I mention this because I had written a draft for a post that I was excited about and it is in one of these stacks and now I am visiting my parents. So I cannot electrify you with the majesty of my premeditated and brilliant thoughts of several weeks ago. What I can do, in the few moments I have before my children and my two nieces, with my assistance, turn my mother’s kitchen into a Mexican restaurant (complete with adult and kids menus for the littlest ones that includes a hand-drawn coloring page) is to jot down a few thoughts I had several weeks ago after listening to a webinar about how to grow your blog audience. (In case you were wondering, yes, of course there will be the requisite “show” where the girls and Sam dance in more suggestive ways than I feel comfortable with to Desposito but C’est la vie (except in Spanish).)

Why write about my recent revelation regarding blogging success (I am asking myself?) — because I want you to understand why in the future all of my blog post titles will be significantly different from how they started out. Let’s look at my past choices: Not holding out for a hero, Paris or Pittsburgh, Why did I start a blog, Remembering to breathe, The happy atmosphere challenge, smalltalk (etc). I’m doing it all wrong.

From now on, I am advised, my title is the most important single thing that I can write. Because without a good title, no one will be interested, I will catch no fish. I can grow my blog empire exponentially by tweaking my titles. So henceforth, I must tell you exactly what you can expect to receive by taking the time to read. Be forewarned.

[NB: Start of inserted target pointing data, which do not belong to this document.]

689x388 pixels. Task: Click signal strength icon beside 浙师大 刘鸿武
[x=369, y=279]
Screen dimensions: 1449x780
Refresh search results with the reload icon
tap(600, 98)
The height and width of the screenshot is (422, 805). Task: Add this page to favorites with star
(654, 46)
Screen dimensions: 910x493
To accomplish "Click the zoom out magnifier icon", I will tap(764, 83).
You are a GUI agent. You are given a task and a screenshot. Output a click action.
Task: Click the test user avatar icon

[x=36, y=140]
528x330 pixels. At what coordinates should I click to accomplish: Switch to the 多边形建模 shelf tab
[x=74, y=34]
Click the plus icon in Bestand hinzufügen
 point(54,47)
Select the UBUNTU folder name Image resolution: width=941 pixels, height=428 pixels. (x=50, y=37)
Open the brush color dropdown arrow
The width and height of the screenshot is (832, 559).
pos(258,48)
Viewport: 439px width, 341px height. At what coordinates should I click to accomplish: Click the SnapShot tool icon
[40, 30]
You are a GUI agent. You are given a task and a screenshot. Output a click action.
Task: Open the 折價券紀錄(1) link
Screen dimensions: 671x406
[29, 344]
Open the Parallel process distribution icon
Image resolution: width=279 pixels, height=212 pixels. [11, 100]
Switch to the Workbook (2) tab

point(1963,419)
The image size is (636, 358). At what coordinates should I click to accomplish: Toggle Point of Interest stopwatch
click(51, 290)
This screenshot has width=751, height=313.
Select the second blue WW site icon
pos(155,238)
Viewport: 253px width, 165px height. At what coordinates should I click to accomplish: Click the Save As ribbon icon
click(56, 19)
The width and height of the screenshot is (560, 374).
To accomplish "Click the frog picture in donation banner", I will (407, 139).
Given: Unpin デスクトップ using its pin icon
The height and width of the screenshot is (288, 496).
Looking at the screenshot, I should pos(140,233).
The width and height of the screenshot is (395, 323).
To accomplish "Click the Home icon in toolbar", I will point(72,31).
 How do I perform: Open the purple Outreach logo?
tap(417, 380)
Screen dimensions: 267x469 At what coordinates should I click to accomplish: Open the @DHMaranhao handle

Next item of business. The blog turns three months old in a couple of weeks. It still doesn’t know what it wants to be, but I love it anyway and I appreciate your reading and your comments and your support! Basic training, which was meant to start in June, will begin on August 26, or something like that and I plan to explain basic training on August 19.

I still have not told you about some of my organizing principles (most of, I guess) but those are to come shortly.

In closing, I would like to leave you with a bit more from my beloved E.B. (White):

“The sound of the sea is the most time-effacing sound there is. The centuries reroll in a cloud and the earth becomes young again when you listen, with eyes shut, to the sea — a young green time when the water and the land were just getting acquainted and had known each other for only a few billion years and the mollusks were just beginning to dip and creep in the shallows; and now man the invertebrate, under his ribbed umbrella, anoints himself with oil and pulls on his Polariod glasses to stop the glare and stretches out his long brown body at ease upon a towel on the warm sand and listens.

The sea answers all questions, and always in the same way; for when you read in the papers the interminable discussions and the bickering and the prognostications and the turmoil, the disagreements and the fateful decisions and agreements and the plans and the programs and the threats and the counter threats, then you close your eyes and the sea dispatches one more big roller in the unbroken line since the beginning of the world and it combs and breaks and returns foaming and saying: “So soon?”

I am on my way to visit with the ocean soon and look forward to asking her my questions and listening for her answer.